[Passage]
:::::
# USB Input for Yamaha Receiver



## stephends

Hello,

I have a Yamaha RX-497 Receiver (manuals attached), and I have an older DVD player connected to its Audio/Video RCA input(s). The output is to my stereo ceiling speakers. So overall a pretty decent (frugal) setup in my living room. I mostly use this when some guests are over and If I want to play some tunes in the background. To do this, I just burn some MP3s onto a CD/DVD and use the DVD player (sounds ancient, eh?)

For a while I have wanted to modernize this ever so slightly without spending too much. *Is there any way I can connect a USB flash drive somehow to one of its inputs and play MP3s from this drive directly?*

I found this one USB Male to 3 Component RCA Male cable on ebay, but there is a note saying: "This USB Male to 3 RCA Cable WILL NOT WORK FOR CONNECTING A COMPUTER TO A TV. You cannot get an image signal through a USB Port that way. This High Quality USB 2.0 A Male to 3 RCA Video Cable can not be used for transferring data or files, it is only for viewing images on RCA-equipped camcorders. "
:::::
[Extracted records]
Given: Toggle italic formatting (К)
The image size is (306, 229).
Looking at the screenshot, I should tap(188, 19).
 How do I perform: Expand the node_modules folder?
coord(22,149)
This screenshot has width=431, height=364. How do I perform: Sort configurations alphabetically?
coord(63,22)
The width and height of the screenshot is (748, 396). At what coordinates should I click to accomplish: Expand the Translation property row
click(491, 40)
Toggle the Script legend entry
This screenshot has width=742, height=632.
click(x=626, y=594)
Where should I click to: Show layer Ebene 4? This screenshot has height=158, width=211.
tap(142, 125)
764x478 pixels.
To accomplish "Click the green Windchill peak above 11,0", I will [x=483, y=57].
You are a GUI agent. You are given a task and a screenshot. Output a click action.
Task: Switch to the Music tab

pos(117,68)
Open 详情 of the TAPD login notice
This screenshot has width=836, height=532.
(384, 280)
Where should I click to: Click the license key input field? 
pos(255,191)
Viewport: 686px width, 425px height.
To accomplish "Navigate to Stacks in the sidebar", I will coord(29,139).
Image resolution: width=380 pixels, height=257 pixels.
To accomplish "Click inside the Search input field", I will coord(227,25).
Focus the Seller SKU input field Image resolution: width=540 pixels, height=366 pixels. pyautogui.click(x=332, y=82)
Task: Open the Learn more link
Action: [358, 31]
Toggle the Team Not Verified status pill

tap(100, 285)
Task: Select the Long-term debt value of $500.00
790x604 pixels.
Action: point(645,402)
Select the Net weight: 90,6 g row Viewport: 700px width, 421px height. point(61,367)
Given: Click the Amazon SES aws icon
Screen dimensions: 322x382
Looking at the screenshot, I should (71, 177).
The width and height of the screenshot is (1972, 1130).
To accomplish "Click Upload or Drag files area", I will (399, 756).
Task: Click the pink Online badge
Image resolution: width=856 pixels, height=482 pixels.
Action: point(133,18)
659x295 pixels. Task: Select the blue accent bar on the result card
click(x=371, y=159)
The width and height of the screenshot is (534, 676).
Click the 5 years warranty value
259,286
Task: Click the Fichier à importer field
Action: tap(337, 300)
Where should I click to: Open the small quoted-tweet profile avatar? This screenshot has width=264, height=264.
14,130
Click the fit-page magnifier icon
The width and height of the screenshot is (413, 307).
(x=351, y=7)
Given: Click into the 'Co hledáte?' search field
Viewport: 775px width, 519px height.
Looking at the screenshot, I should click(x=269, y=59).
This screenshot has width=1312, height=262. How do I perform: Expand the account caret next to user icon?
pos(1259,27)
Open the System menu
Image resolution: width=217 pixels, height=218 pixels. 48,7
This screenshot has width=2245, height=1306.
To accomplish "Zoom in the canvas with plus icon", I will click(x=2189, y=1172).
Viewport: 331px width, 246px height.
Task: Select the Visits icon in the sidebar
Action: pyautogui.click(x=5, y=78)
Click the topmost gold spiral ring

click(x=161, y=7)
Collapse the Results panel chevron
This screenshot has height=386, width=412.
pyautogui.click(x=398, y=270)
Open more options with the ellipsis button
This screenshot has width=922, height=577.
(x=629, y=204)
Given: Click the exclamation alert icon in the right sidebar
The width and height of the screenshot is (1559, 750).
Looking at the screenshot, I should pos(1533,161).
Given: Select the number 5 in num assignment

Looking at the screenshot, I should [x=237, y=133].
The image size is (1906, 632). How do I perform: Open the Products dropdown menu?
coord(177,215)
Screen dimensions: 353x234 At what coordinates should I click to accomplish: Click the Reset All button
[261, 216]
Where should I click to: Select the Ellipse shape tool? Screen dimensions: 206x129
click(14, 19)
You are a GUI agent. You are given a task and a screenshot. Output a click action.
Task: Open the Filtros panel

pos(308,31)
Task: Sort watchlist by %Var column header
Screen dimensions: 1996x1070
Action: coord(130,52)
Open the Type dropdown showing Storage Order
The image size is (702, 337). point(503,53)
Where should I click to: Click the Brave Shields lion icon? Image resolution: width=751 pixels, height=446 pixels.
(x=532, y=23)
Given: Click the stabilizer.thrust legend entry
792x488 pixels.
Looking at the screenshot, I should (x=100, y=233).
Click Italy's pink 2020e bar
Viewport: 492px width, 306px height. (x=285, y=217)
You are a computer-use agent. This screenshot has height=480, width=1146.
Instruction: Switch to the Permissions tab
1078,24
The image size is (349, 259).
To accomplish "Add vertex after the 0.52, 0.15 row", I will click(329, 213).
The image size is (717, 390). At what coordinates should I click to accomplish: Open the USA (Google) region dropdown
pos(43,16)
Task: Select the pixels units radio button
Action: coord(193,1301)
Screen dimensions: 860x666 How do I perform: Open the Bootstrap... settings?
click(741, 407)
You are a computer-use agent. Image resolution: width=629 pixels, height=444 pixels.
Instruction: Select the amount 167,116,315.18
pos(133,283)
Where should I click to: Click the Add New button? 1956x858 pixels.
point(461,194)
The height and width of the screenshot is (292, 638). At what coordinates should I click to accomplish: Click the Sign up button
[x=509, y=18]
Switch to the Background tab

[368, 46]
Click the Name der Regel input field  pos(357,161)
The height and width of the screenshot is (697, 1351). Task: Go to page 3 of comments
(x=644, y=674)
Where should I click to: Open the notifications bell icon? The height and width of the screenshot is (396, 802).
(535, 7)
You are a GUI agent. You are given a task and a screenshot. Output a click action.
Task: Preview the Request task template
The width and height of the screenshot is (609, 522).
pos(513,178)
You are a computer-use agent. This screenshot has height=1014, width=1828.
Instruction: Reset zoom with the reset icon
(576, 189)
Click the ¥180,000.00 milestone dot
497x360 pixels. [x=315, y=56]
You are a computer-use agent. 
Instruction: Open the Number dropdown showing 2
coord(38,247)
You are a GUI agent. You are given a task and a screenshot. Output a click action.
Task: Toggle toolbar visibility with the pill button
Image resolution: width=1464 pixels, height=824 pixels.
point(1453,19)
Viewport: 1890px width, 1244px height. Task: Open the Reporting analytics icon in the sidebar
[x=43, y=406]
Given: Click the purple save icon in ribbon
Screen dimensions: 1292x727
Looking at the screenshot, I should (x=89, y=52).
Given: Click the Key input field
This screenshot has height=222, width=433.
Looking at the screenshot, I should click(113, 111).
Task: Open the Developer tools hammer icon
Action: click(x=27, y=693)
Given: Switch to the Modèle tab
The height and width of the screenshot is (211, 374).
:::::
[Required tasks]
1. According to the post about USB input for the Yamaha receiver, what is the eBay cable's note saying it is only for?
2. Using the post about USB input for the Yamaha receiver, decide whether each statement agrees with it, and quote the words that decide: (a) The DVD player is connected to the receiver's Audio/Video RCA inputs. (b) The receiver's output goes to floor-standing speakers. (c) The eBay cable can be used for transferring files.
3. Extend the post about USB input for the Yamaha receiver from where it stops.

[Written responses]
1. Viewing images on RCA-equipped camcorders.

2.
(a) Yes: "I have an older DVD player connected to its Audio/Video RCA input(s)"
(b) No: "The output is to my stereo ceiling speakers."
(c) No: "can not be used for transferring data or files"

3.
So I have no clue what to do next. Any help from anyone here would be most appreciated.

Thank you,
Stephen.

P.S: The back of the RX-497 receiver is shown below (image courtesy ProductWiki).


----------



## trh

Do you have an MP3 player? You can get a 2GB iPod for $47 or even use a smart phone.

If so, hook that up to the receiver with a connector like this and you're good to go.










BTW - Welcome to DBSTALK!


----------



## stephends

Hello TRH,

Thank you for the welcome - already learnt quite a bit by just browsing around. And thank you for taking the time to comment.

Yes, I did think about your suggestion. I do not have a MP3 player, but I do have a Galaxy S3, which I could use as one. However, I would prefer not to have the phone double as a player, especially when I am expecting guests in the house. Next thing I know someone calls, and the ceiling speakers might start ringing. If I see a reasonably priced MP3 player with some 8 GB or so capacity, I'll consider it.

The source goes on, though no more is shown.